I would strongly recommend that you purchase a 6-bulb T5HO fixture. The cost differential between a 4-bulb and a 6-bulb T5HO Aquatic Life unit (full featured, with Lunar LEDs and integrated timer) is $234 vs. $311, or $77. The price differential is even less if you choose a utility fixture without integrated timers/dimmers or LEDs. That's less than one complete change of bulbs, and you can run the fixture with 4 bulbs if you choose.

It will then be easy to add more light if you decide you wish to keep high-light intensity species like Acropora and do not want to be limited to the top 5" of your tank. But if you go with the 4-bulb fixture, you will have to buy another fixture if you need it.
 
I'm afraid this is objectively false, though it is a common misperception that is often repeated on the internet boards.

T5HO is approximately 3% more efficient per watt than Power Compact bulbs in white spectrums (about 72 lumens/watt for T5HO vs about 69 lumesn/watt for PC). In blue spectrums, the per-watt efficiency is nearly identical.

In all other respects, PC and T5HOs are equivalent, so yeah, you can get a pretty good idea of how much wattage you need when switching between the two.

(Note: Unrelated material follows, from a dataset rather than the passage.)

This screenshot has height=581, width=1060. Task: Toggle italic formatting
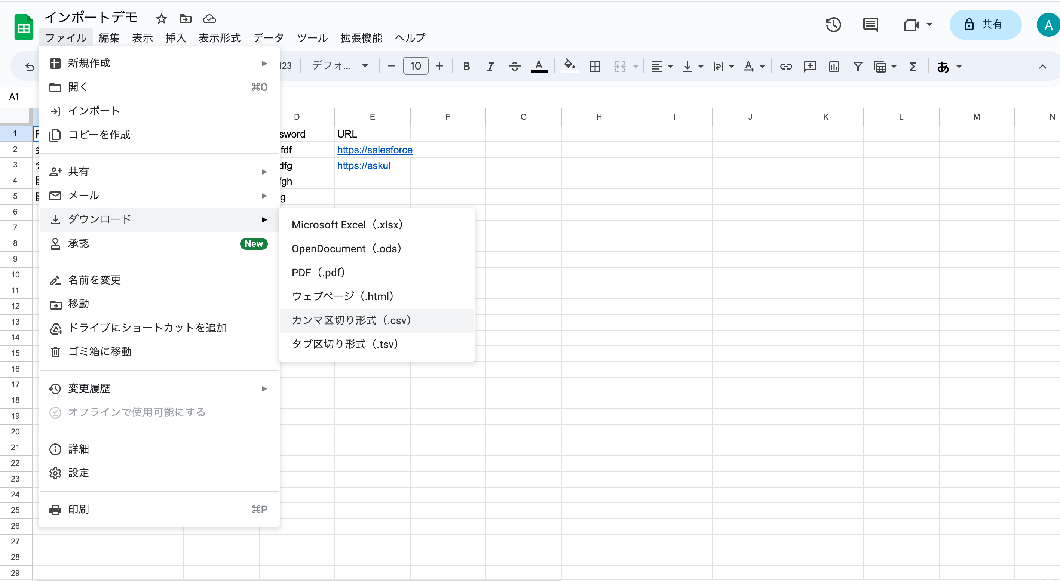(490, 66)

Note that this not true of LEDs - they vary greatly in luminous efficiency, but the minimum is at least 100 lumens per watt. Moreover, the light is a point source and is highly directional. So it's not really possible to estimate the wattage for LEDs from a "watt per gallon" rule of thumb like one could for MH and high-output fluorescents.

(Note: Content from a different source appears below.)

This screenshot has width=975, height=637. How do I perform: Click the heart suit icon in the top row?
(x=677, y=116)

With all due respect, you are using lumens as a reference, which is a bad unit of measurement for this application ( lumen: amount of visible light to the human eye).

Research, PAR and PUR measurements and experience have shown that PC lighting is a lot weaker in many ways for use in this application. One of the main advantages is the use of individual reflectors for T5s, and yes it matters a lot because you can put more PAR in the tank with less wattage, making PC technology a lot weaker when you look at the big picture.

You can grow SPS with PC, but like you said at the very top and the colors are usually not as nice. T5s with individual reflectors and less wattage will allow you to grow SPS at higher depths and with better colors.

I'm sorry to disagree but these are proven facts in this hobby. A 4 bulb fixture with individual reflectors (even if they are contoured) is more than enough to grow anything anywhere in a standard 20 gallon tank.